By Deborah Baker and Barry Massey

SANTA FE — Lawmakers neared the finishing line of their 30-day session with many of Gov. Bill Richardson’s legislative proposals unresolved.

The Legislature adjourns at noon on Thursday and the closing hours of the session resembled a high-wire act as the House and Senate rushed to complete work on a long list of bills.

Among the pending items on Richardson’s legislative agenda: phasing in an increase in the state minimum wage to $7.50 an hour; a package of tax cuts for individuals and businesses; state financing and local taxing authority for a proposed spaceport in southern New Mexico; and a five-year, $250 million highway construction program.

For lawmakers and the governor, financing of capital improvement projects — a package of several hundred million dollars — remained a must-do piece of business before they adjourned.

Although time was running out on the session, the Legislature can fast-track measures when necessary to try to beat the adjournment deadline.

“You can actually pass a bill through the House and the Senate in less than 12 hours or whatever we have left,” observed Sen. Shannon Robinson, an Albuquerque Democrat who has served in the Legislature since 1989.

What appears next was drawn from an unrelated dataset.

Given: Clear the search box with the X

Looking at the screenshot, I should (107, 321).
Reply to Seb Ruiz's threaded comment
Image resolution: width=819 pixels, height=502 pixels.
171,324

On Thursday, lawmakers gave final approval to a host of bills. Sent to the governor were proposals to:

—Require DNA samples to be taken from adults when they’re arrested for certain felonies. The proposal has been dubbed “Katie’s Law,” in memory of New Mexico State University student Kathryn “Katie” Sepich, whose rape and murder in 2003 is still unsolved.

—Provide a tax credit for individuals and businesses to install solar power systems. The measure is among Richardson’s legislative priorities. Rep. Mimi Stewart, D-Albuquerque, said a new generation of New Mexicans is “sold on” renewable energy and such a credit would encourage the push for alternative energy sources.

—Allow the Richardson administration to help pay for health insurance for children of the working poor who are not eligible for Medicaid coverage. “The main goal is to hopefully enroll 5,000 more children in our health care system,” said House Majority Leader Ken Martinez, D-Grants.

—Crack down on poaching of trophy animals such as elk. The bill will allow the State Game Commission to establish higher civil penalties for hunters who illegally kill trophy animals.

Associated Press writer Susan Montoya Bryan contributed to this report.